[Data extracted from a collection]
·····

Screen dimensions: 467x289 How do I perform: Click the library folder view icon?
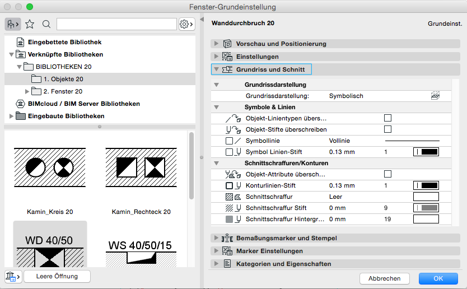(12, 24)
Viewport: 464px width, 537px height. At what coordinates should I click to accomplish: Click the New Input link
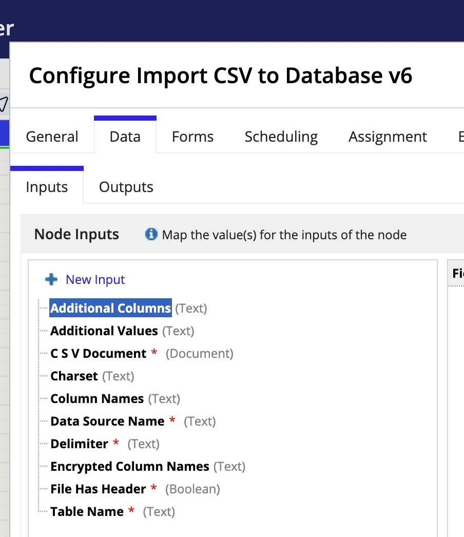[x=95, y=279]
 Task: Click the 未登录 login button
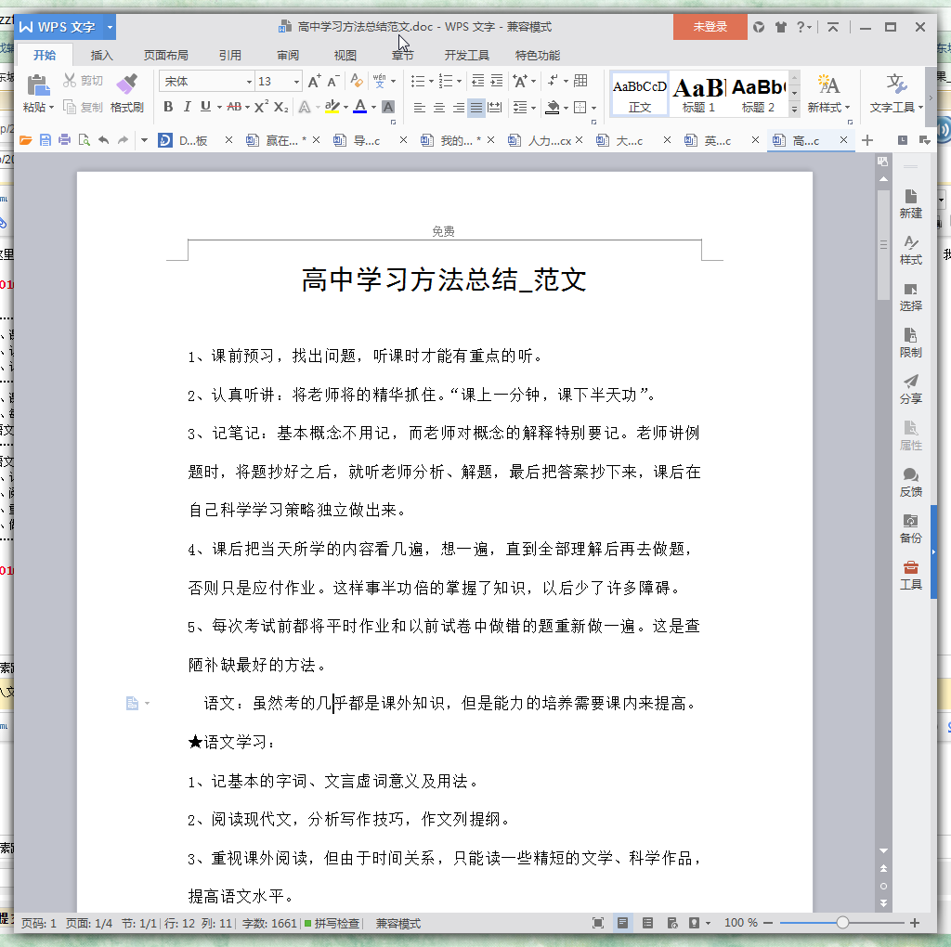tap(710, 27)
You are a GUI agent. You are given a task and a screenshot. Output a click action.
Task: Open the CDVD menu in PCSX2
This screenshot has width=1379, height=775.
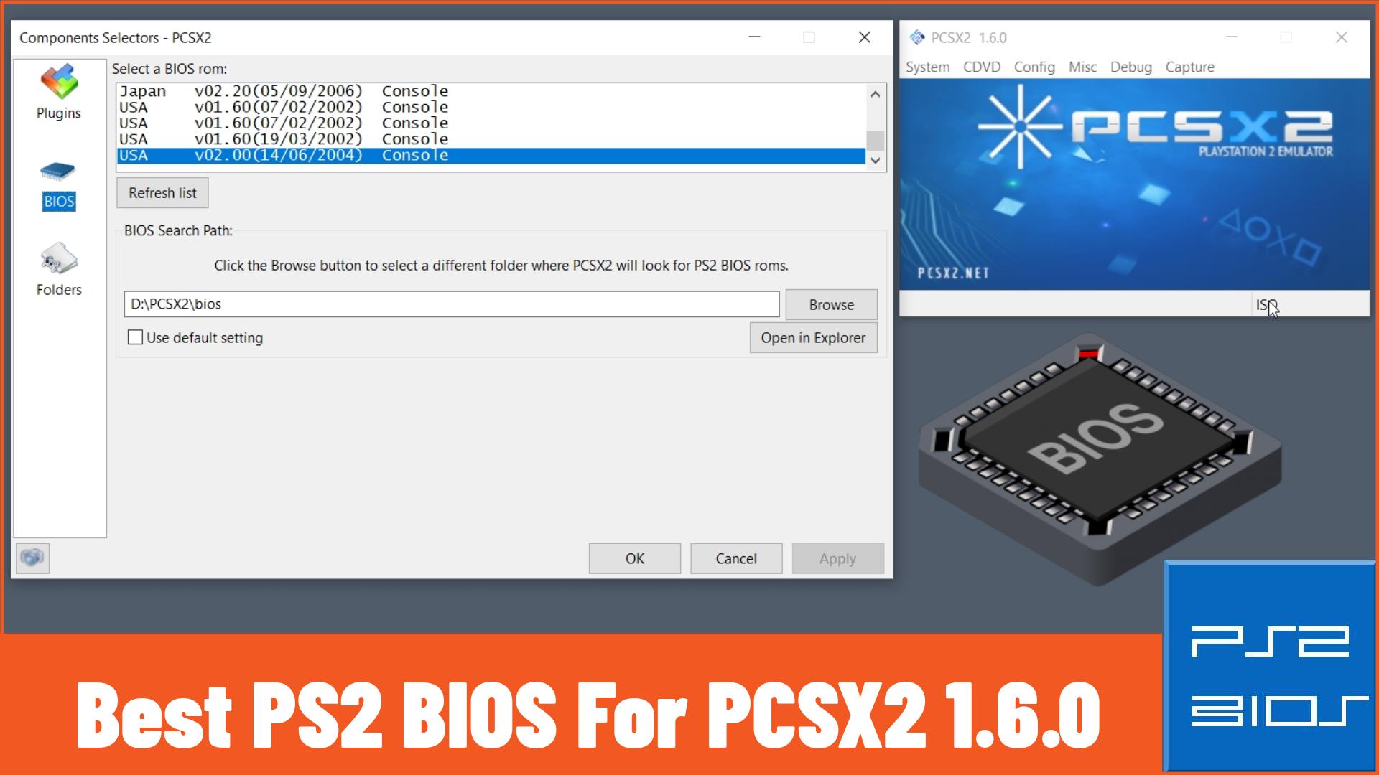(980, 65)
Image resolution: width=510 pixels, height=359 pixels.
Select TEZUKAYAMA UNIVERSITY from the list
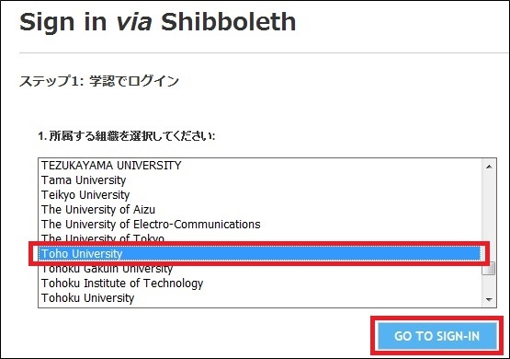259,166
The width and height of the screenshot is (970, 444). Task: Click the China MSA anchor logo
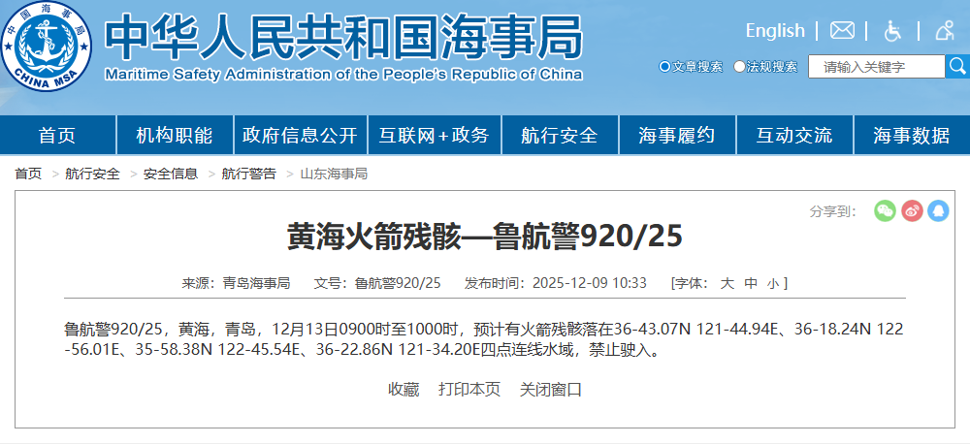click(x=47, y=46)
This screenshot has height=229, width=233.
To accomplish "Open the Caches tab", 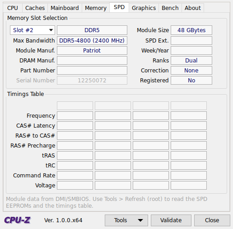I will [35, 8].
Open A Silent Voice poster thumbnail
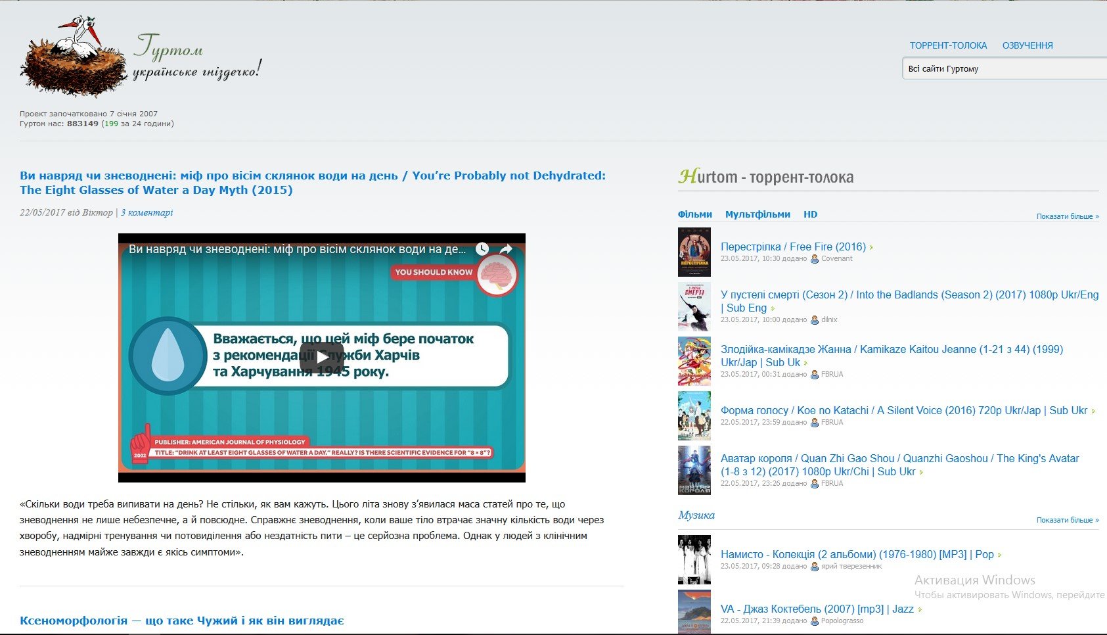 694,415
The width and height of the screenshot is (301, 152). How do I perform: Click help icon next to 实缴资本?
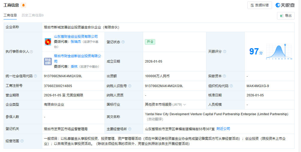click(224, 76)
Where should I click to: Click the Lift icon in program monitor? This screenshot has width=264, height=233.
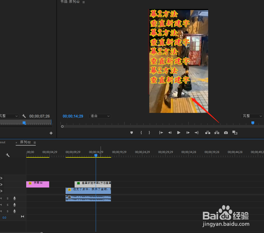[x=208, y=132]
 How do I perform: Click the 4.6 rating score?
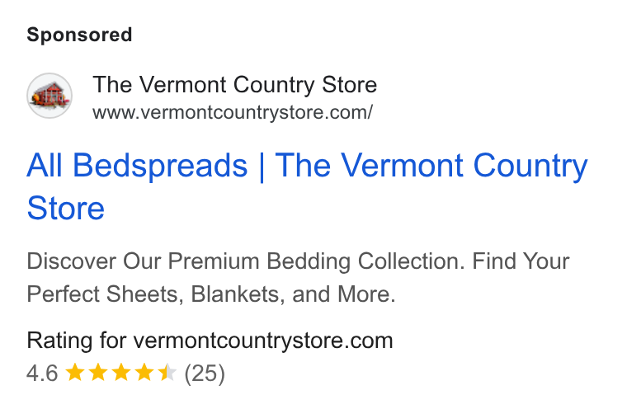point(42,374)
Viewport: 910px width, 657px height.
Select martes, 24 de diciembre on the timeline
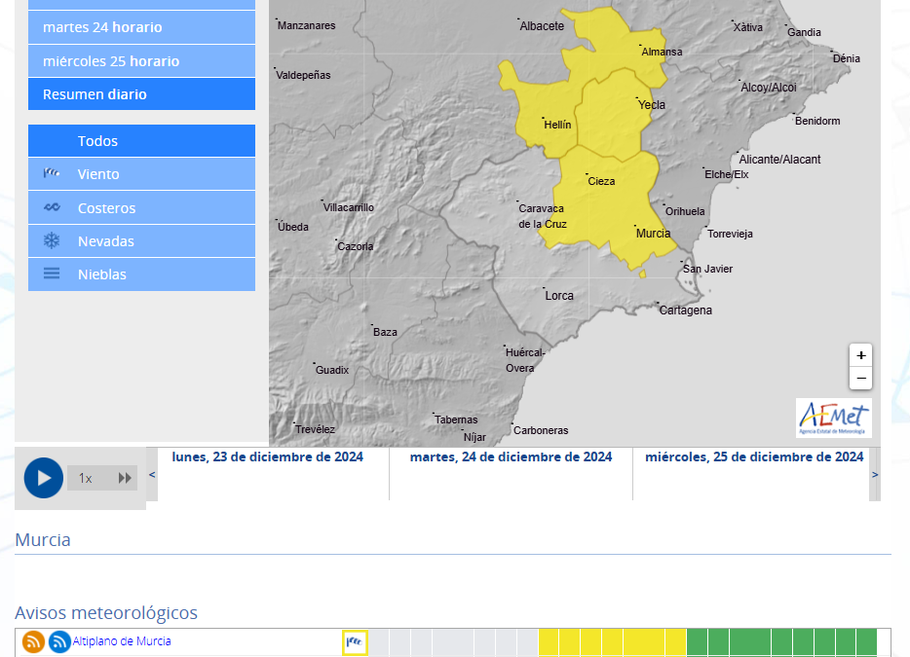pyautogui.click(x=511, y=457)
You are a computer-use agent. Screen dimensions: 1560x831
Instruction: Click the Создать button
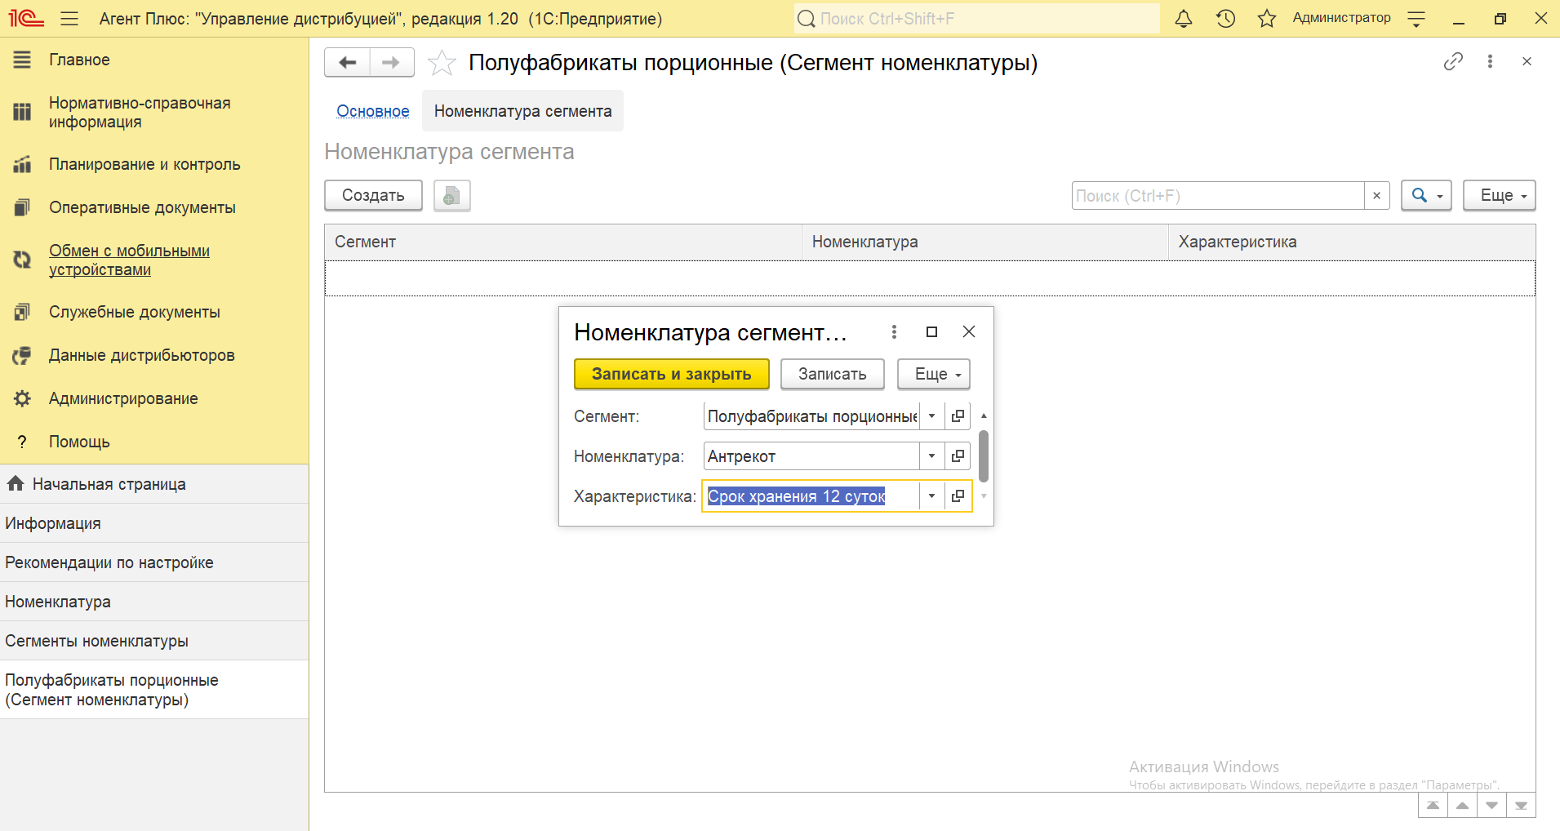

·····

WHAT IS EXPECTED - Copy all lines of the records that have the string "agent" in them.

SOLVED PROBLEM -
You are a GUI agent. You are given a task and a screenshot. Output a click action.
You are a computer-use agent. Screen dimensions: 1560x831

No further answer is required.